- Artist: Jean-Michel Basquiat
- Year: 1982
- Medium: Acrylic, oilstick, spray enamel and metallic paint on canvas
- Movement: Neo-expressionism
- Dimensions: 180 cm × 210 cm (72 in × 84 in)
- Location: Private collection;

= Dustheads =

1982 painting by Jean-Michel Basquiat

Dustheads is a painting created by American artist Jean-Michel Basquiat in 1982. In May 2013, it sold for $48.8 million at Christie's, which at the time was a record high for a Basquiat painting sold at auction.

==History==
Dustheads depicts two drug addicts on angel dust as frenetic radiant characters immersed in black backdrop. The painting was previously in the collection of Tiqui Atencio, who purchased it from art dealer Tony Shafrazi in 1996.

In May 2013, businessman Jho Low purchased it for $48.8 million at Christie's, which at the time was the record for most expensive Basquiat painting sold at auction.
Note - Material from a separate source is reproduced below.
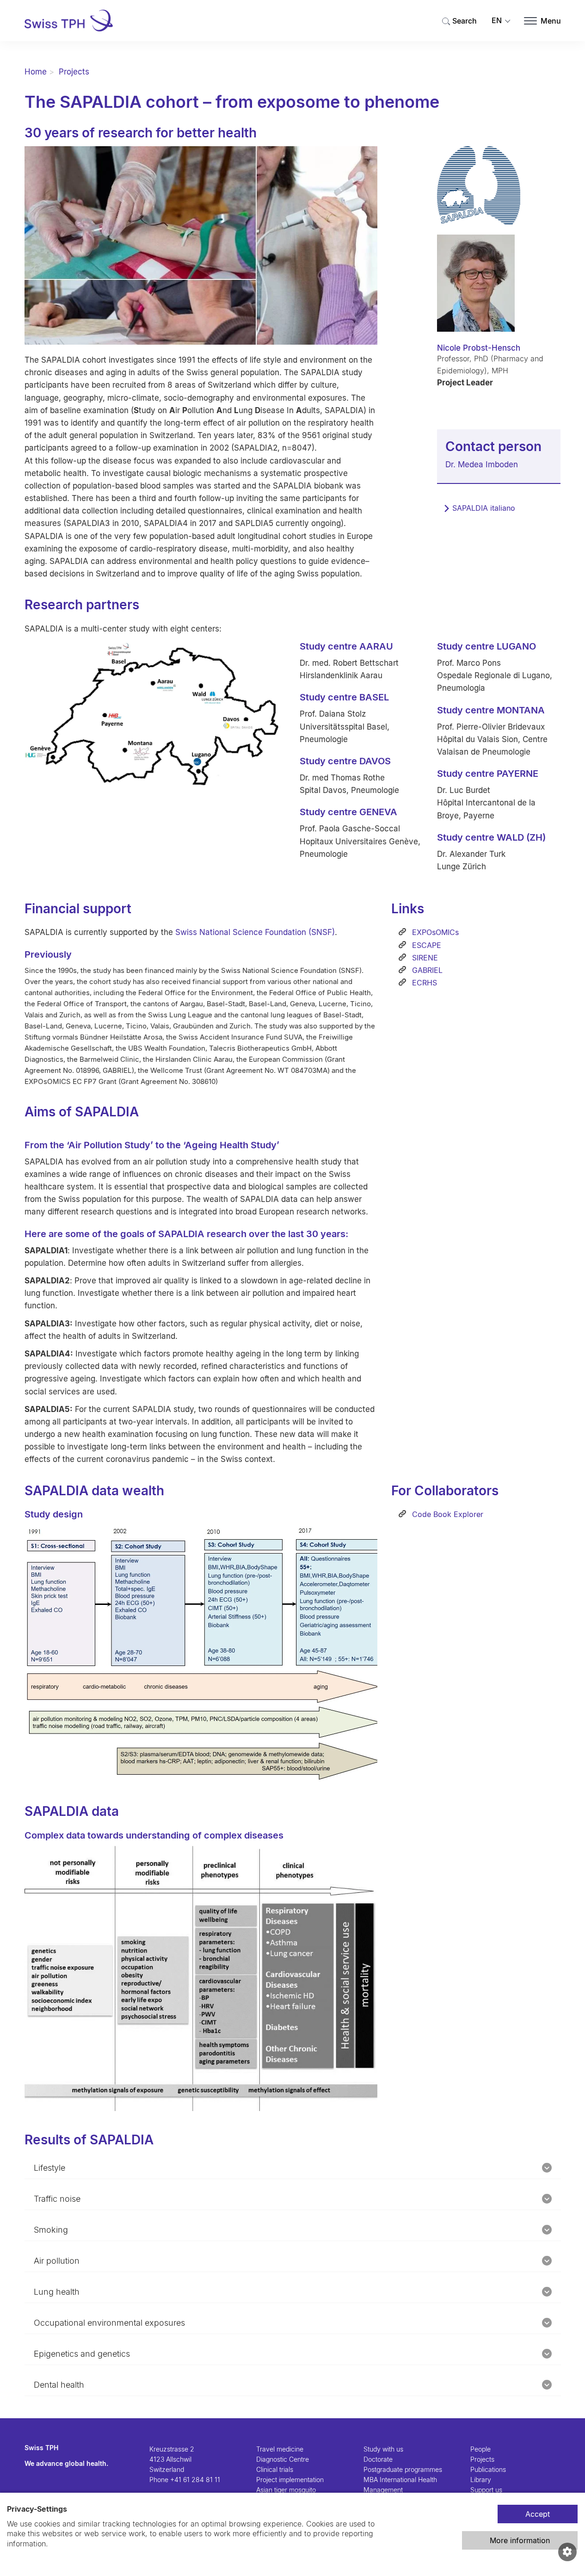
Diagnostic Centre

The record was surpassed by Untitled (1982), a depiction of a devil, for $57.3 million at a Christie's auction in 2016. The next year, Basquiat set a new record high with Untitled (1982), a depiction of a skull, for $110.5 million at Sotheby's.

In 2016, Low sold Dustheads at a loss for $35 million amidst an investigation by federal authorities regarding assets allegedly bought with funds stolen from the 1Malaysia Development Berhad (1MDB) development fund.